Validation of electronic health record data to identify hospital-associated Clostridioides difficile infections for retrospective research

Michael J. Ray; Kathleen L. Lacanilao; Maela Robyne Lazaro; Luke C. Strnad; Jon P. Furuno; Kelly Royster; Jessina C. McGregor

doi:10.1017/ice.2024.140

Validation of electronic health record data to identify hospital-associated Clostridioides difficile infections for retrospective research

Published online by Cambridge University Press: 16 October 2024

Michael J. Ray

Kathleen L. Lacanilao ,

Maela Robyne Lazaro ,

Kelly Royster and

Michael J. Ray*: Affiliation:
Oregon State University College of Pharmacy, Department of Pharmacy Practice, Portland, OR, USA Oregon Health & Science University-Portland State University School of Public Health, Portland, OR, USA
Kathleen L. Lacanilao: Affiliation:
Oregon State University College of Pharmacy, Department of Pharmacy Practice, Portland, OR, USA
Maela Robyne Lazaro: Affiliation:
Oregon State University College of Pharmacy, Department of Pharmacy Practice, Portland, OR, USA
Luke C. Strnad: Affiliation:
Oregon Health & Science University-Portland State University School of Public Health, Portland, OR, USA Oregon Health & Science University School of Medicine, Division of Infectious Diseases, Portland, OR, USA
Jon P. Furuno: Affiliation:
Oregon State University College of Pharmacy, Department of Pharmacy Practice, Portland, OR, USA
Kelly Royster: Affiliation:
Legacy Health, Pharmacy, Portland, OR, USA
Jessina C. McGregor: Affiliation:
Oregon State University College of Pharmacy, Department of Pharmacy Practice, Portland, OR, USA Oregon Health & Science University-Portland State University School of Public Health, Portland, OR, USA
*: Corresponding author: Michael J. Ray; Email: [email protected]

Article contents

Abstract
Background
Method
Results
Discussion
Supplementary material
Financial support
Competing interests
References

Rights & Permissions

Abstract

Clostridioides difficile infection (CDI) research relies upon accurate identification of cases when using electronic health record (EHR) data. We developed and validated a multi-component algorithm to identify hospital-associated CDI using EHR data and determined that the tandem of CDI-specific treatment and laboratory testing has 97% accuracy in identifying HA-CDI cases.

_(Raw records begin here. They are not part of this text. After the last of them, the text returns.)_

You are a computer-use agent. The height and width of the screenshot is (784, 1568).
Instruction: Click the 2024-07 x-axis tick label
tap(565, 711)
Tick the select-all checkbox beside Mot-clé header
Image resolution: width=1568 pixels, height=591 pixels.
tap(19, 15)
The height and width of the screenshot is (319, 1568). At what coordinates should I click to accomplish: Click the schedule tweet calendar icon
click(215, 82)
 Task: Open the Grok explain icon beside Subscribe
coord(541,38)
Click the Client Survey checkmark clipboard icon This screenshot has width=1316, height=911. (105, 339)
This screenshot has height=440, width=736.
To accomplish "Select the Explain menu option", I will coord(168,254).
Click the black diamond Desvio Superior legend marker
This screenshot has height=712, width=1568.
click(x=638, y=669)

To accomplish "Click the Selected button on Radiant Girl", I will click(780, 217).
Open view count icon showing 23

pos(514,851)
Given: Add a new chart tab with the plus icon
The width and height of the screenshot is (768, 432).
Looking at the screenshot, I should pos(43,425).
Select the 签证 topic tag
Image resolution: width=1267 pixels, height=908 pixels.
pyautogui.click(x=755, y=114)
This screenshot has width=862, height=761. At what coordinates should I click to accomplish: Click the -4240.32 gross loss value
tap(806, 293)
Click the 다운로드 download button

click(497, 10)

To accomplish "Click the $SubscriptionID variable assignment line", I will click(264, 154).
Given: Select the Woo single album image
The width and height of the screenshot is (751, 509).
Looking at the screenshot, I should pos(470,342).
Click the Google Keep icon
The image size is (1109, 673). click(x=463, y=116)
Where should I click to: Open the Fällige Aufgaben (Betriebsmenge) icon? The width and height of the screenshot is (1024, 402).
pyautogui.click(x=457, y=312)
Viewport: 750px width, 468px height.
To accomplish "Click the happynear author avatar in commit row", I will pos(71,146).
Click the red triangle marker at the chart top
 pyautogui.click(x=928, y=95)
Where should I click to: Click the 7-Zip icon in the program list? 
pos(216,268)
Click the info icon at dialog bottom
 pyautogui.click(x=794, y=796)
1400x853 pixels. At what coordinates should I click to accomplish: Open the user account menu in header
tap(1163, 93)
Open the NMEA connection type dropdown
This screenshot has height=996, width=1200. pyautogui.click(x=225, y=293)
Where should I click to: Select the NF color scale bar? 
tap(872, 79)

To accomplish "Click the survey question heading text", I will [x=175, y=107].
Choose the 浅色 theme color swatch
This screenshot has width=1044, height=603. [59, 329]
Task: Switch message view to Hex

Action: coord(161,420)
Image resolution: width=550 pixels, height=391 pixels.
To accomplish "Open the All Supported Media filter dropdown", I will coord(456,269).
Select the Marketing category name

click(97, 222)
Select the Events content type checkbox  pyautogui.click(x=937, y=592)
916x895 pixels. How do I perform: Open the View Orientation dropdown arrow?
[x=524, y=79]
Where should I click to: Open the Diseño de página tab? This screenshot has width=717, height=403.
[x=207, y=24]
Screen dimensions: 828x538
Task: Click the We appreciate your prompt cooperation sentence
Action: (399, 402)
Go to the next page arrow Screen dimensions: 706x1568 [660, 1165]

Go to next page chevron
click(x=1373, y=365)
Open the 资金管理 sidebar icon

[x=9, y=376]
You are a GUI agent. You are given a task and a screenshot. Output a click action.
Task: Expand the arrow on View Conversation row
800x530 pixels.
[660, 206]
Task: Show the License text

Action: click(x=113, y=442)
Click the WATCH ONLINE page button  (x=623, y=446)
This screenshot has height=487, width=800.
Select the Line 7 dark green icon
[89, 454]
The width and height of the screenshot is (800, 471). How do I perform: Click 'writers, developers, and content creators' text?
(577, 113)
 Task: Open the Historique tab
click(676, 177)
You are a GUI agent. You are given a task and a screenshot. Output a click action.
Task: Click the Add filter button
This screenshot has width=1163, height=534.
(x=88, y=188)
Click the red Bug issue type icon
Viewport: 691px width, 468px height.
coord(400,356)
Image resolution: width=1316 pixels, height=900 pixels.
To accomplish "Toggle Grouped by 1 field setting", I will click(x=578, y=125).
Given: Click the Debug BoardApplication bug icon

Type: Concise Communication
Information: Infection Control & Hospital Epidemiology , Volume 45 , Issue 12 , December 2024 , pp. 1472 - 1474

DOI: https://doi.org/10.1017/ice.2024.140 [Opens in a new window]
Creative Commons: This is an Open Access article, distributed under the terms of the Creative Commons Attribution licence (http://creativecommons.org/licenses/by/4.0/), which permits unrestricted re-use, distribution and reproduction, provided the original article is properly cited.
Copyright: © The Author(s), 2024. Published by Cambridge University Press on behalf of The Society for Healthcare Epidemiology of America

Background

Healthcare-associated Clostridioides difficile infection (HA-CDI) represents about two-thirds of CDI cases in the United States.^{1,Reference Lessa, Mu and Bamberg2} Retrospective epidemiologic studies have focused on identifying risk factors, evaluating diagnosis and treatment appropriateness, and measuring attributable outcomes for HA-CDI.^{Reference Kang, Abeles and El-Kareh3,Reference Kelly, Yarrington and Zembower4} However, the validity of this research relies on accurate identification of HA-CDI cases, and previous studies of other infections have demonstrated that reliance on administrative or laboratory data may lead to misclassification.^{Reference Longtin, Trottier and Brochu5,Reference Marra, Edmond, Ford, Herwaldt, Algwizani and Diekema6}

We developed and validated a CDI case definition to accurately detect CDI cases using antibiotic treatment, laboratory test, and diagnosis code data in the electronic health record (EHR) to specifically be used for retrospective research. We hypothesized that a multi-component case definition would more accurately detect patients with CDI compared to any single-component case definition.

Method

Study design and data source

This validation study was conducted including all Oregon Health & Science University (OHSU) inpatient hospital encounters between January 2018 and March 2020. OHSU is a 576-bed academic, quaternary-care hospital in Portland, Oregon. We excluded patients under age 18, those with known recurrent or community-acquired CDI, and those with hospital stays of less than four calendar days. Eligible subjects were sampled for chart review as described below and in Supplemental Figure 1. This project was approved by OHSU’s institutional review board.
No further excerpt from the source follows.